• Given exercise A
Retype the passage of the article on U.S. trade with China and electric vehicles that begins at the words "Not to be outdone, former" and stops after "existing battery plants.".
• Given exercise B
According to the article on U.S. trade with China and electric vehicles, by how much is Ford reducing its EV spending?
• Given exercise C
Continue the article on U.S. trade with China and electric vehicles from its final sentence.

-- START Text --

In another move to distance America from China, the Biden Administration is expected to announce the addition of 26 companies to what is known as the Uyghur Forced Labor Prevention Act Entity List. This list names businesses that the U.S. alleges are involved in exploiting forced labor from China’s Xinjiang region, where the Uyghur Muslims predominately live. These 26 companies are primarily involved in textile production, The Financial Times said, “America is pulling up the drawbridge” in trade with China.

Not to be outdone, former President Donald Trump, at his recent rally in New Jersey, said, “Biden should have done this years ago.” Trump also warned that Chinese companies will try to build cars in Mexico to avoid tariffs, by shipping them to the U.S. from closer destinations. Trump then said he would put a 200% tariff on Chinese-made cars in Mexico, despite an existing trade agreement with Mexico.

In the meantime, the best evidence that EV sales are waning came from Ford, which began cutting orders from battery suppliers to stem growing EV losses of up to $100,000 per vehicle. Ford is reducing EV spending by $12 billion, which will entail delaying new EV models and shrinking existing battery plants.

Ford’s Chief Executive Officer, Jim Farley, recently said its EV unit “is the main drag on the whole company right now.”  However, Ford is still fast-tracking the development of small EVs that will start at $25,000 and debut in late 2026. Also, VW teamed up with a Chinese partner, Xpeng, to build cheaper, smaller EVs. It will be interesting if Ford deepens its ties with China’s CATL to keep its EV costs down.

-- END Text --
-- START Dataset section --

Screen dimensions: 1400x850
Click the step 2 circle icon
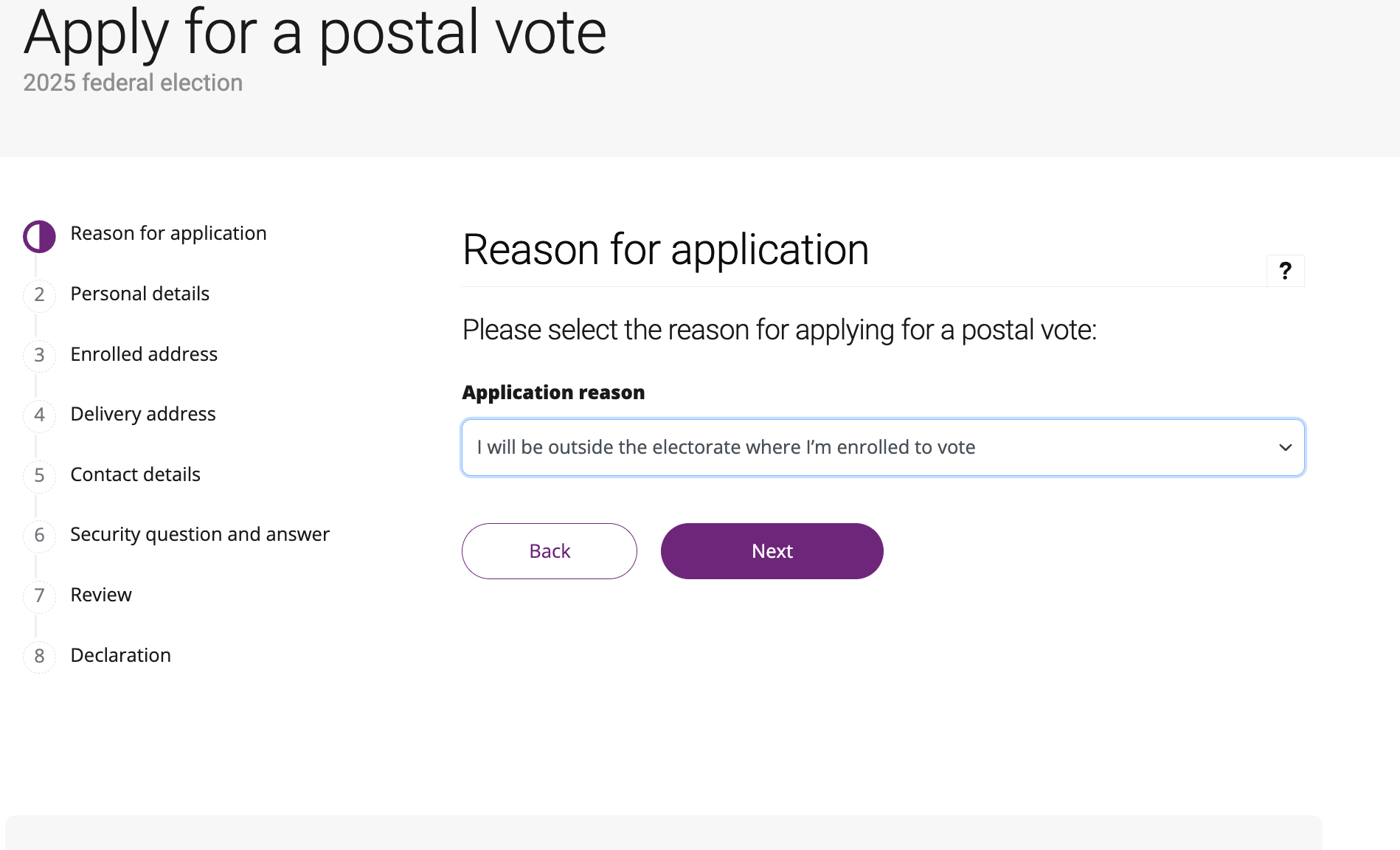tap(40, 295)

-- END Dataset section --

• Expected answer A
Not to be outdone, former President Donald Trump, at his recent rally in New Jersey, said, “Biden should have done this years ago.” Trump also warned that Chinese companies will try to build cars in Mexico to avoid tariffs, by shipping them to the U.S. from closer destinations. Trump then said he would put a 200% tariff on Chinese-made cars in Mexico, despite an existing trade agreement with Mexico.

In the meantime, the best evidence that EV sales are waning came from Ford, which began cutting orders from battery suppliers to stem growing EV losses of up to $100,000 per vehicle. Ford is reducing EV spending by $12 billion, which will entail delaying new EV models and shrinking existing battery plants.

• Expected answer B
$12 billion.

• Expected answer C
The Wall Street Journal published an excellent article about the demographic challenges much of the world now faces. The fertility rates have collapsed in Asia and Western Europe. The U.S. fertility rate has also declined below the replacement rate, but immigration is helping to offset our lower birth rate. Essentially, worldwide economic growth is expected to stall as populations decline, and Asia is a prime example, since the fertility rates in China, South Korea and other key Asian countries have collapsed.

Digitimes Asia reported a week ago on Friday that Apple reportedly has struck an agreement with Samsung Display for the development of foldable devices, according to industry sources. This essentially means that a foldable iPhone may be on the way. Whether or not there will be a foldable iPhone in time for Apple’s September launch of the iPhone 16 is questionable, but there is no doubt that Apple needs a big hit after losing its leadership when Samsung passed it recently in global smartphone sales. I have been calling for a few years for Apple to release a folding iPhone, which I expect will retail for $2,499.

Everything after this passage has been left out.